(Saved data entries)
------------------------------------

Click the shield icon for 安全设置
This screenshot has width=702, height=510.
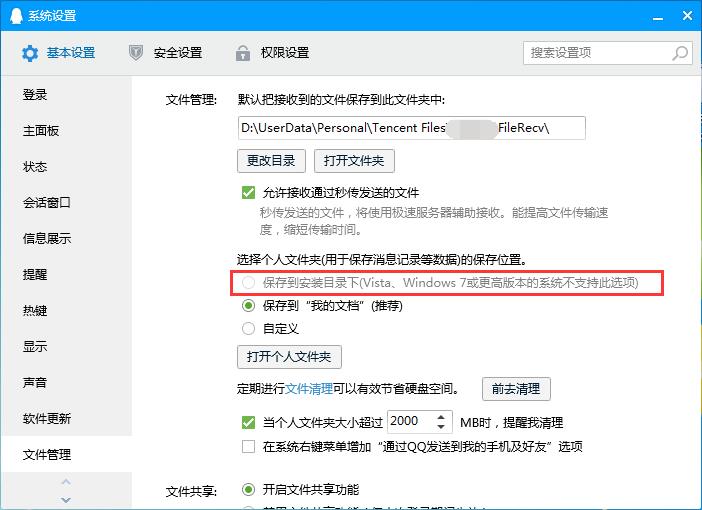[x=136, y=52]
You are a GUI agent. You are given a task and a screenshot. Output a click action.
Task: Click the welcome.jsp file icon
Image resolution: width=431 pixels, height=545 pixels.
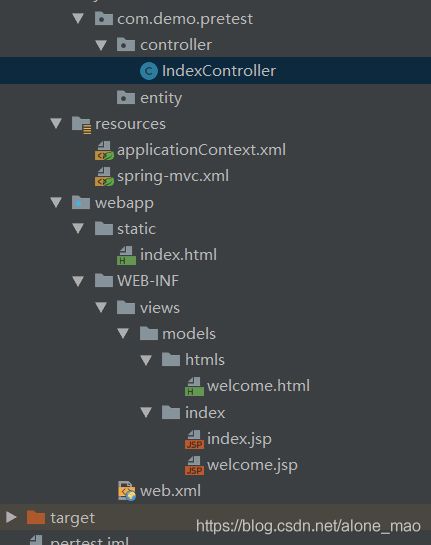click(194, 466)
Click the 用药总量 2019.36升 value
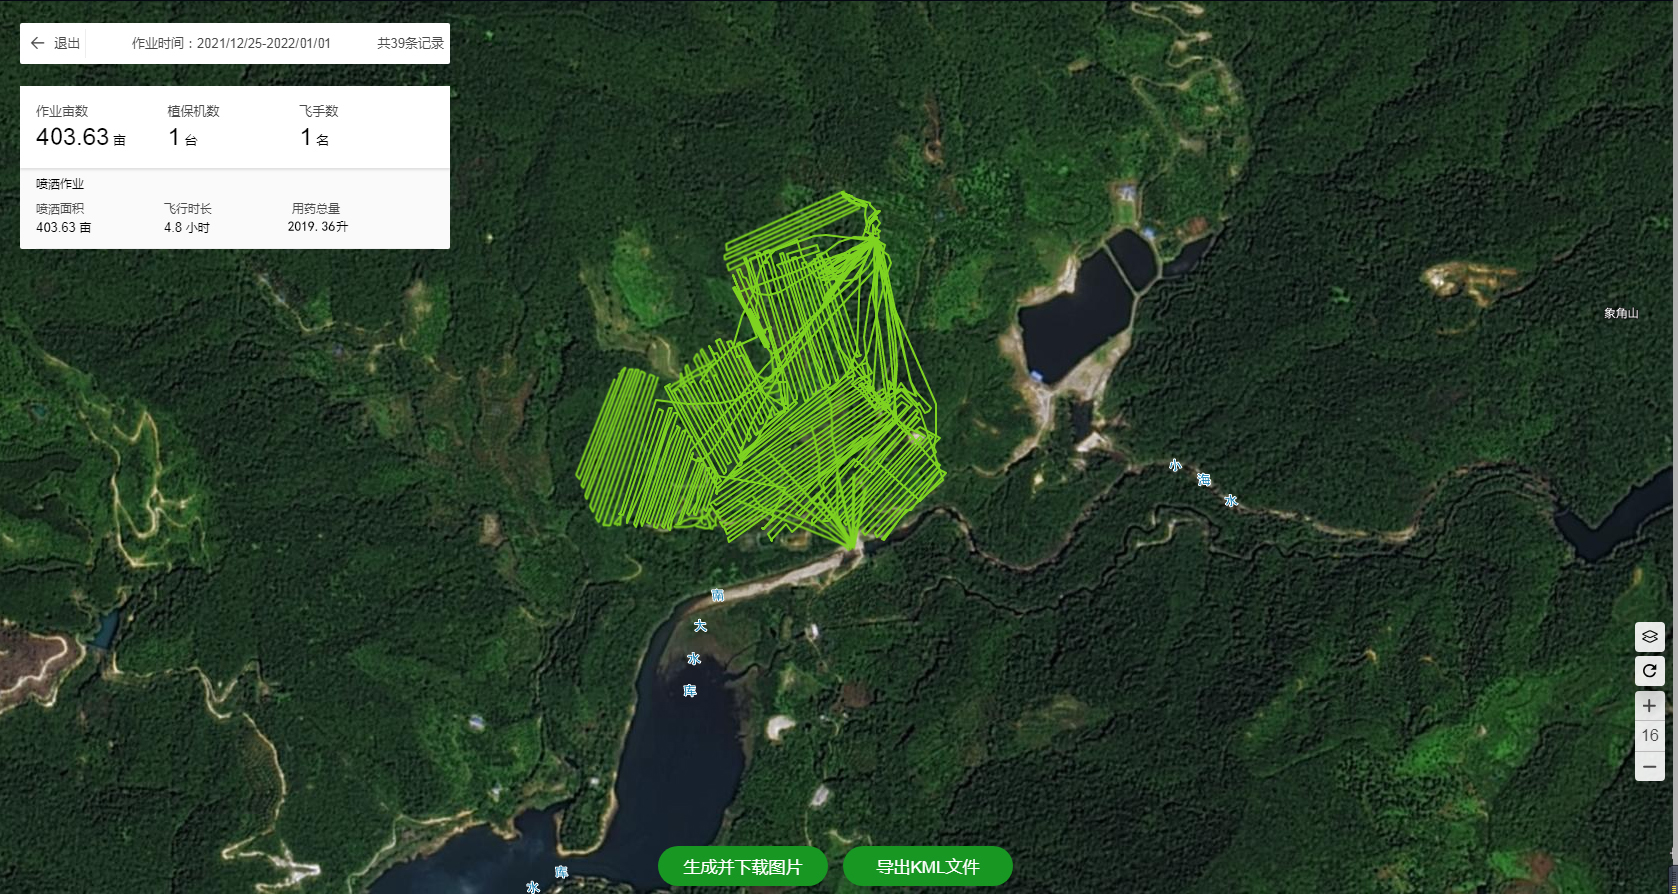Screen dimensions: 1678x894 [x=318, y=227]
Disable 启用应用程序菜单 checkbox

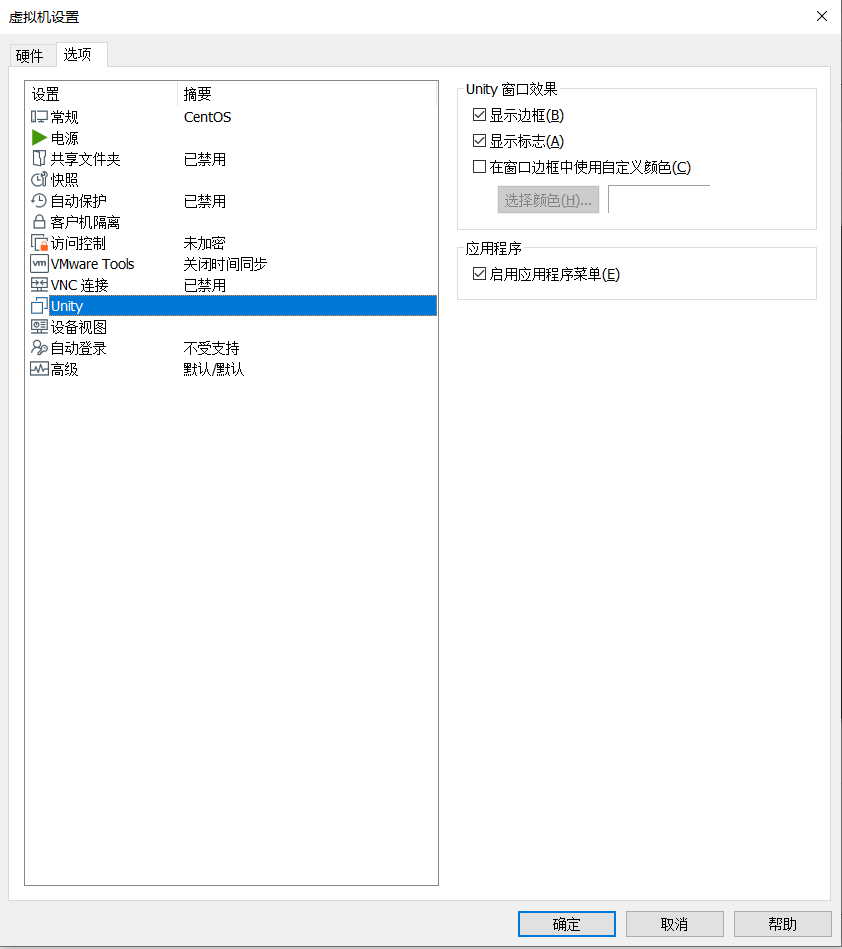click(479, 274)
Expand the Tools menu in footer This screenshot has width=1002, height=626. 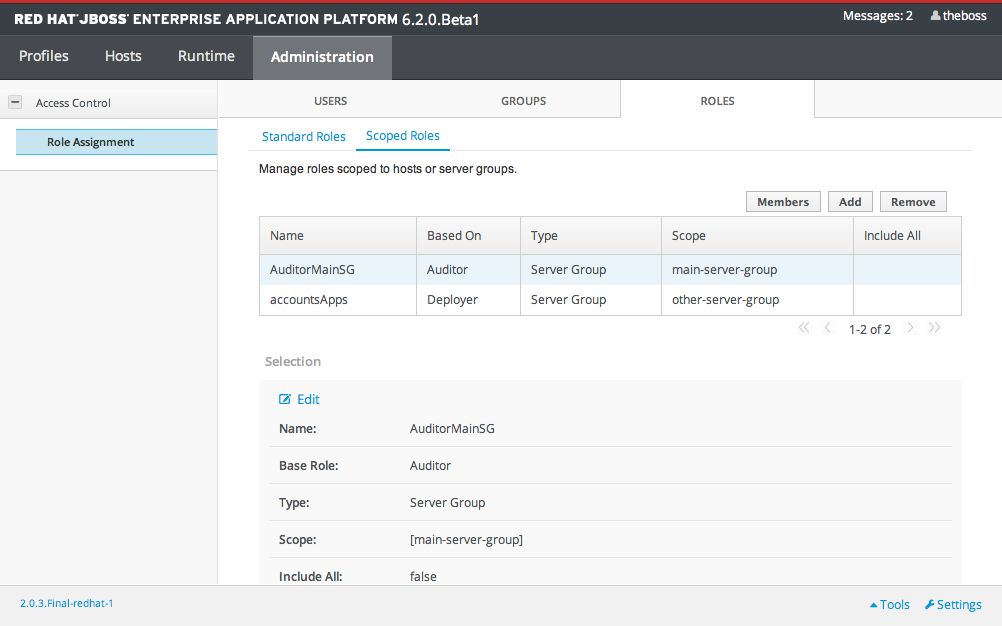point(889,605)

------------------------------------

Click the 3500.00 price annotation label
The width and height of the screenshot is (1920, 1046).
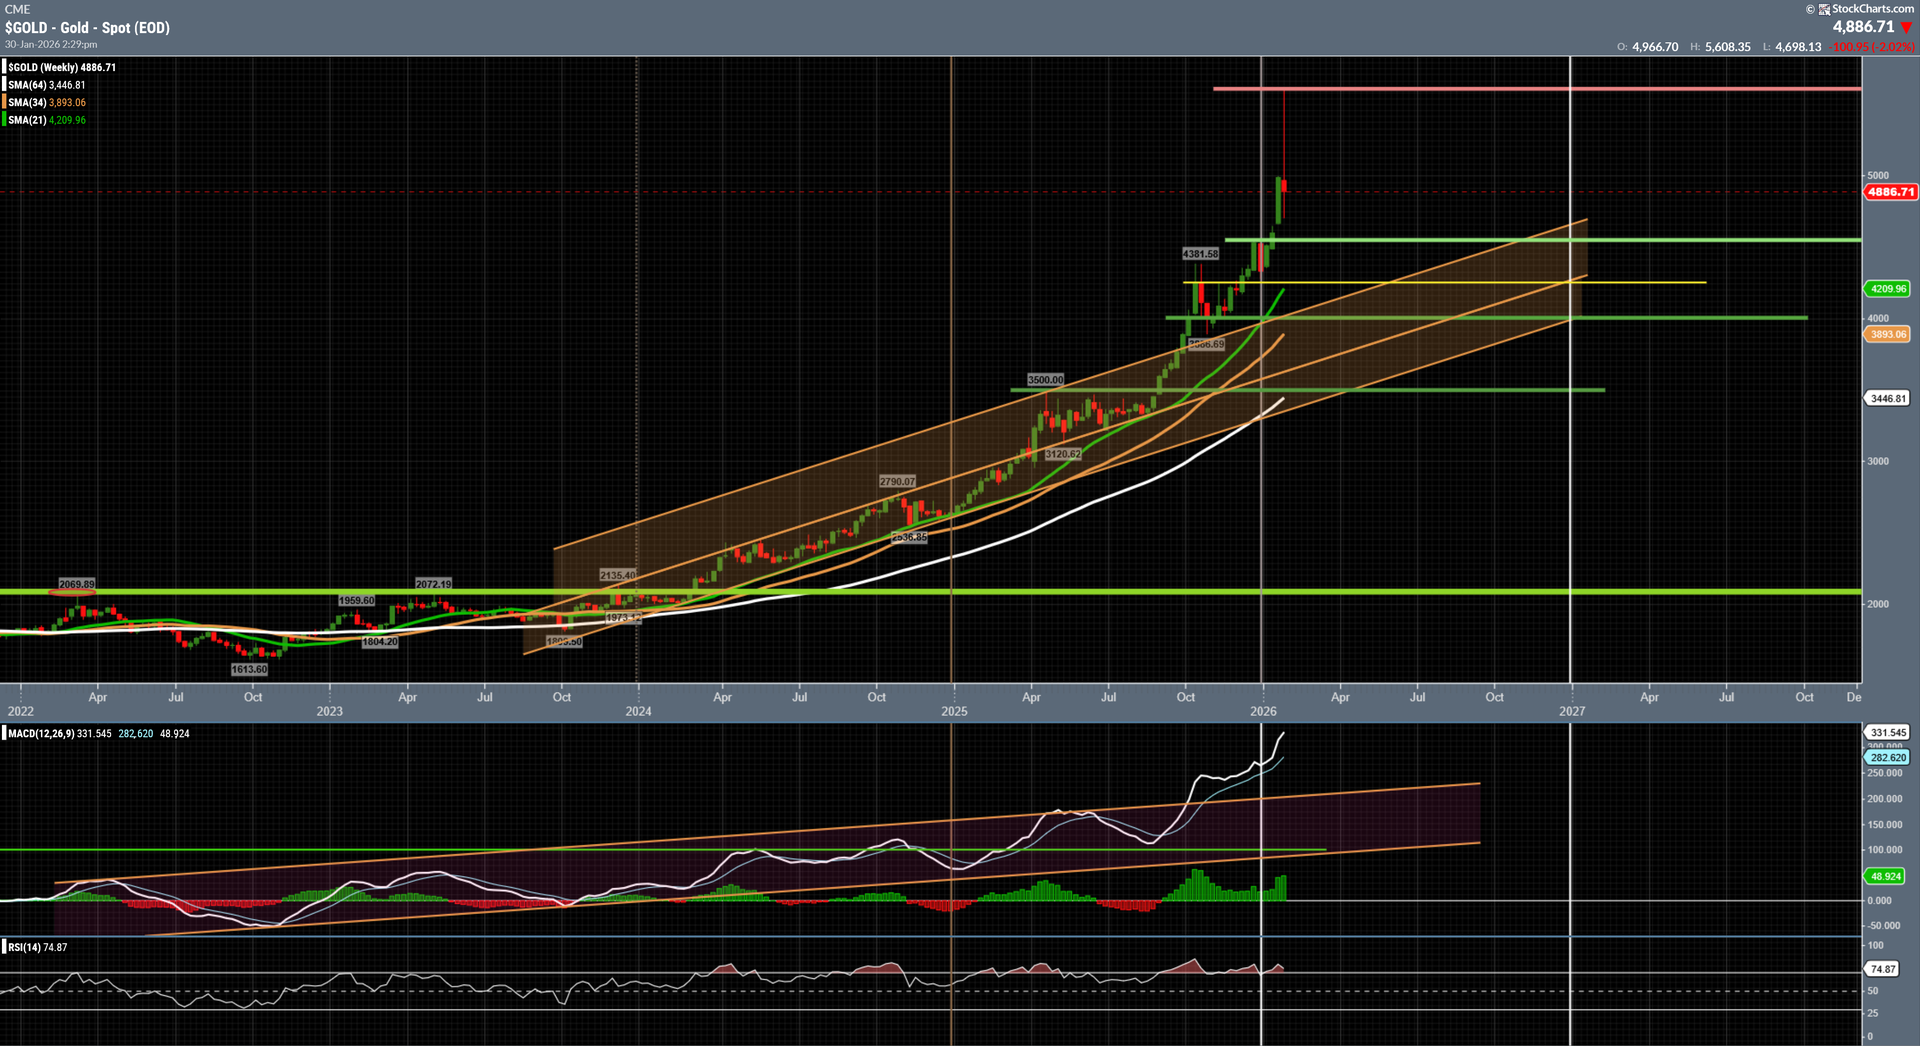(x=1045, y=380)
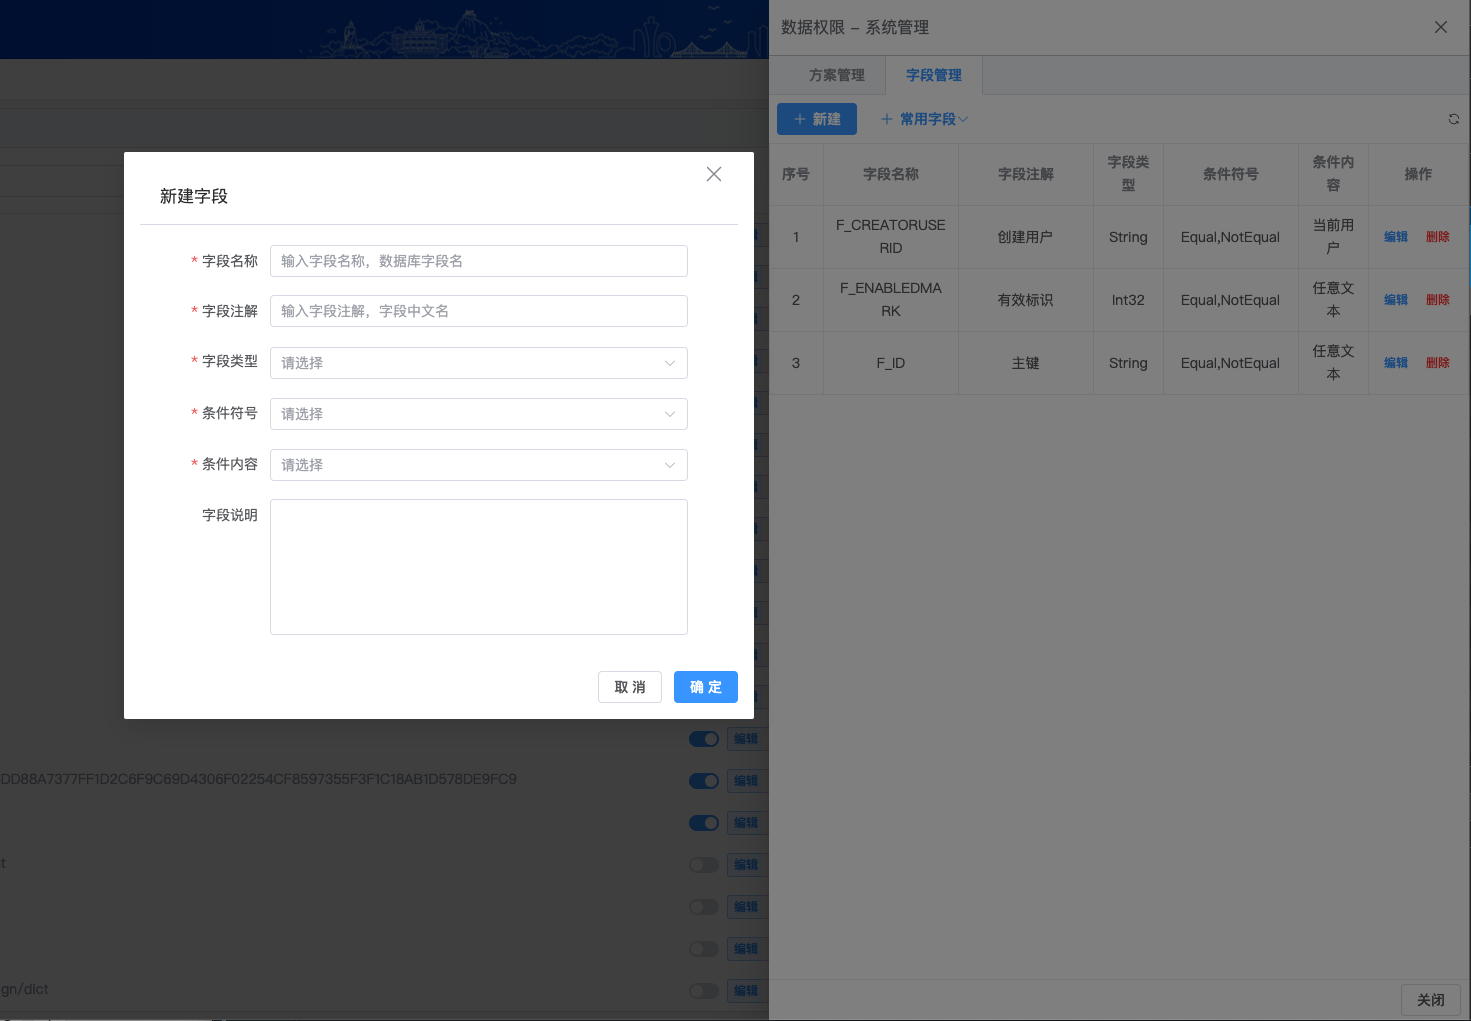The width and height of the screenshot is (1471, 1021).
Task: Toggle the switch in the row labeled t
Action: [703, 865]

------------------------------------

The answer is every line in the data where the word "icon" appears.

Click the shield icon for 安全设置
Task: Click the welcome.jsp file icon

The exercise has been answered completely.